Ogni appassionato di cinema horror prima o poi si ritrova a battagliare nelle discussioni a difesa della dignità dell’horror stesso, a gridare al mondo che La Cosa è un film d’autore E BASTA, a incazzarsi con chi considera i filmorri come prodotti di consumo per un pubblico di cazzoni occasionali, e alla fine si ritrova al cinema a vedere Annabel, poi da solo nella propria cameretta a consumare il proprio dramma d’amore e vergogna, perché in cuor proprio capisce le motivazioni del cazzone occasionale come del denigratore della domenica.
Il nerdismo dei filmorri è una droga malinconica e coinvolgente, che ti rimbalza speranzoso tra riviste specializzate, lists, Iemmedibbì e Uichipedia alla ricerca di qualcosa di nuovo e bello e importante o quantomeno divertente, nella speranza di riprovare la stessa cosa che si prova quando si scopre il primo Polanski, si abbraccia completamente la poetica di Carpenter o semplicemente si scovano perle come Kill List, The Loved Ones, Buio Omega, Wicker Man o Black Chrismas.

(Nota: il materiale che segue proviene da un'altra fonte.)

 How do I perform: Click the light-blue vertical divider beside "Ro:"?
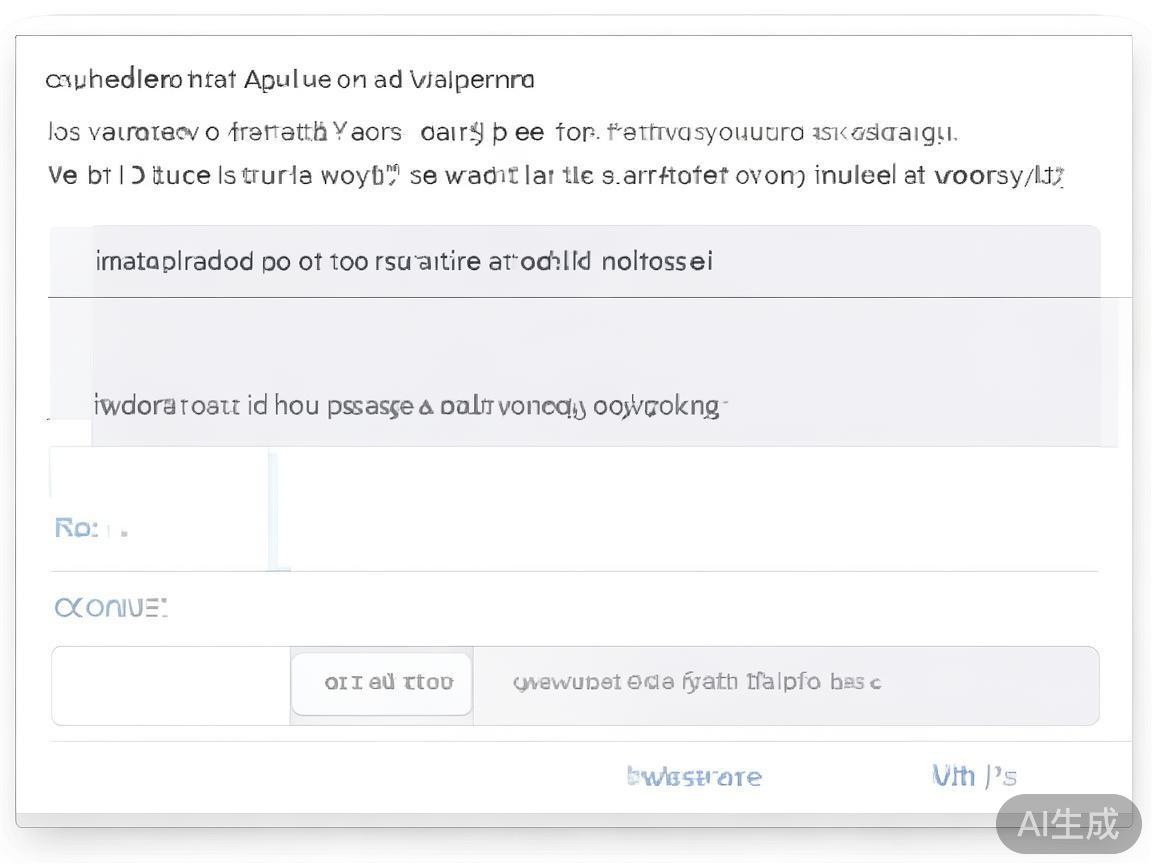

È una ricerca solitaria che porta spesso consumare ore e fegato a guardare la peggio merda, perché chi frequenta i filmorri sa che i registi-garanzia essenzialmente non esistono e che qualsiasi spunto d’originalità o innovazione provoca tra gli appassionati, assetati di novità in un genere che tende a premere l’acceleratore sul già fatto & ben funzionante, un boato entusiasta che dipinge cose tipo A Serbian Film o Human Centipede come capolavori (sic).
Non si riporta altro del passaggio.